Task item: Repeat exactly the lines below from the line that contains "556x453 pixels." to the last line, inclusive, without the pictures.

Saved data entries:
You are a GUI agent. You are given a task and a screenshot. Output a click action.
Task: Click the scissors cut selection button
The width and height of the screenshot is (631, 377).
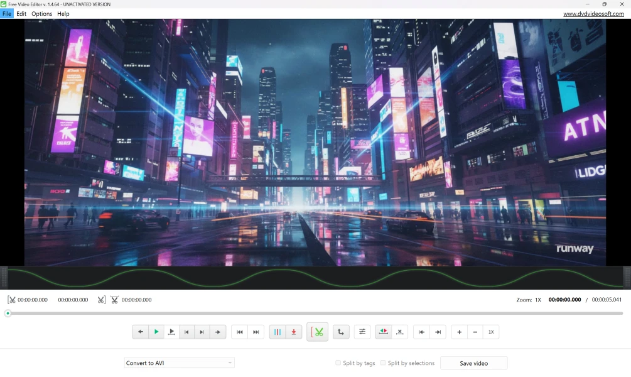[318, 332]

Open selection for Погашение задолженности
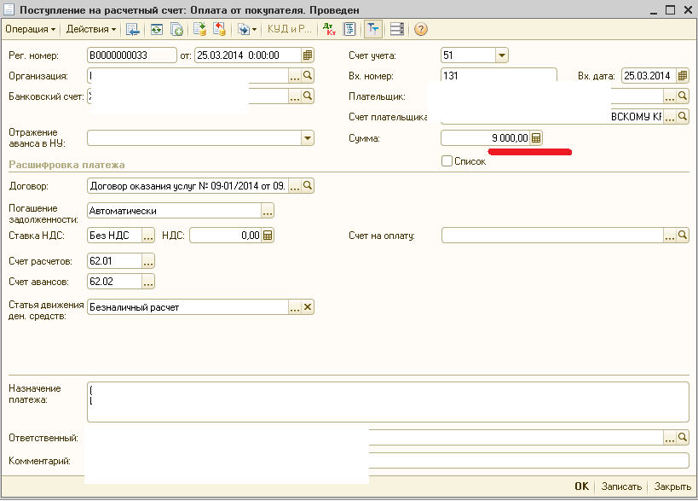pos(268,211)
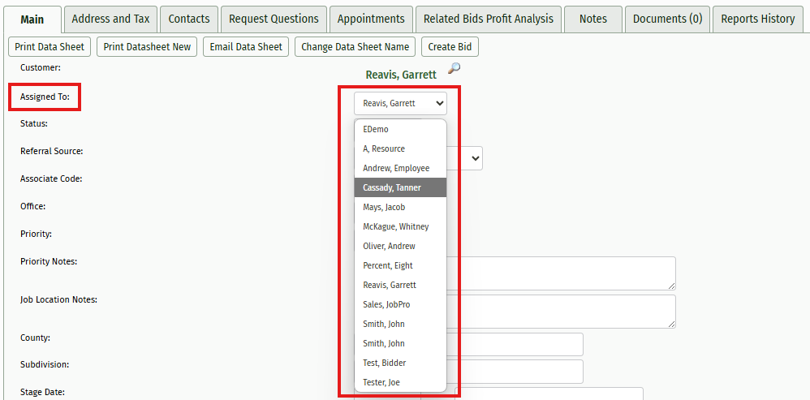Screen dimensions: 810x400
Task: Click the Create Bid button
Action: tap(450, 47)
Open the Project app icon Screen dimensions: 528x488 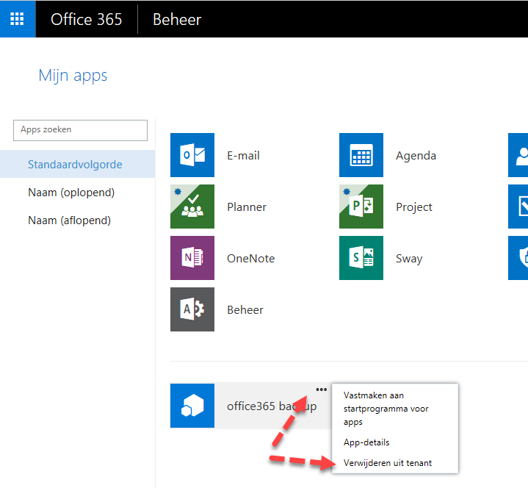pyautogui.click(x=361, y=207)
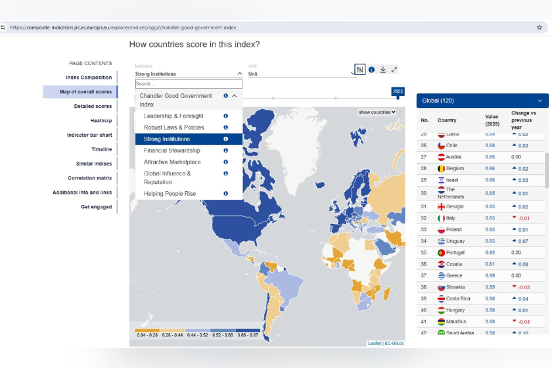Open info for Leadership & Foresight indicator
552x368 pixels.
coord(225,116)
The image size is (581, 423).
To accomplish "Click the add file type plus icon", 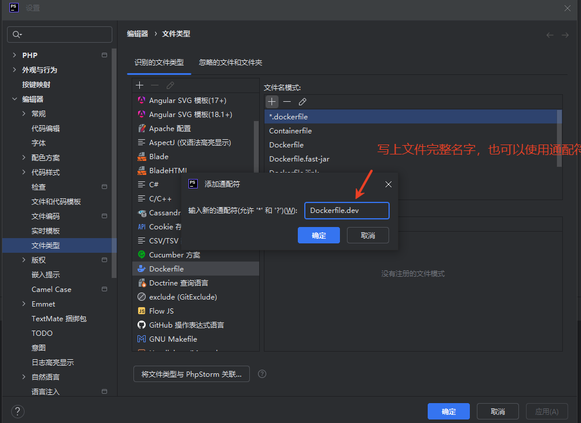I will pyautogui.click(x=140, y=85).
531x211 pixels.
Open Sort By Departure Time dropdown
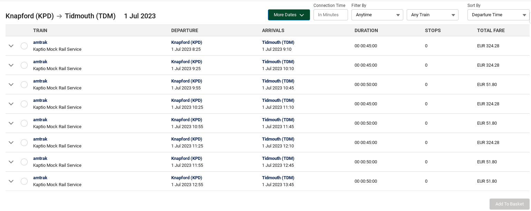coord(498,15)
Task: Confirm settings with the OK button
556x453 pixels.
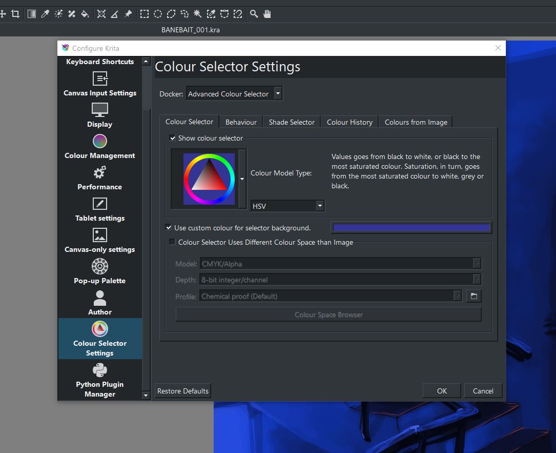Action: 442,391
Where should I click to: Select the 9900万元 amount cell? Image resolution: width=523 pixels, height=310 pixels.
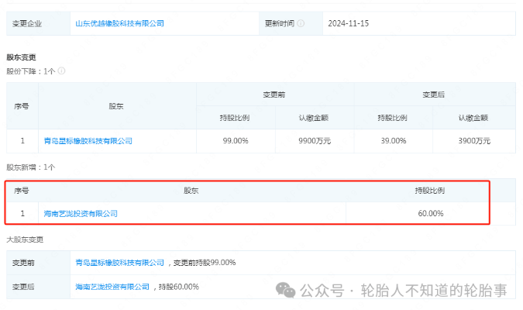click(314, 141)
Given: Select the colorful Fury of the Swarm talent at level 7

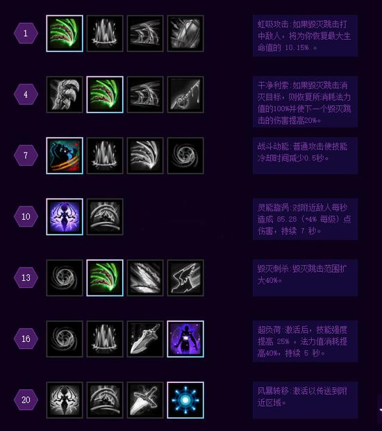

Exercise solution:
556x453 pixels.
Action: 442,391
Where should I click to: Select the 9900万元 amount cell? Image resolution: width=523 pixels, height=310 pixels.
click(314, 141)
Given: Select the colorful Fury of the Swarm talent at level 7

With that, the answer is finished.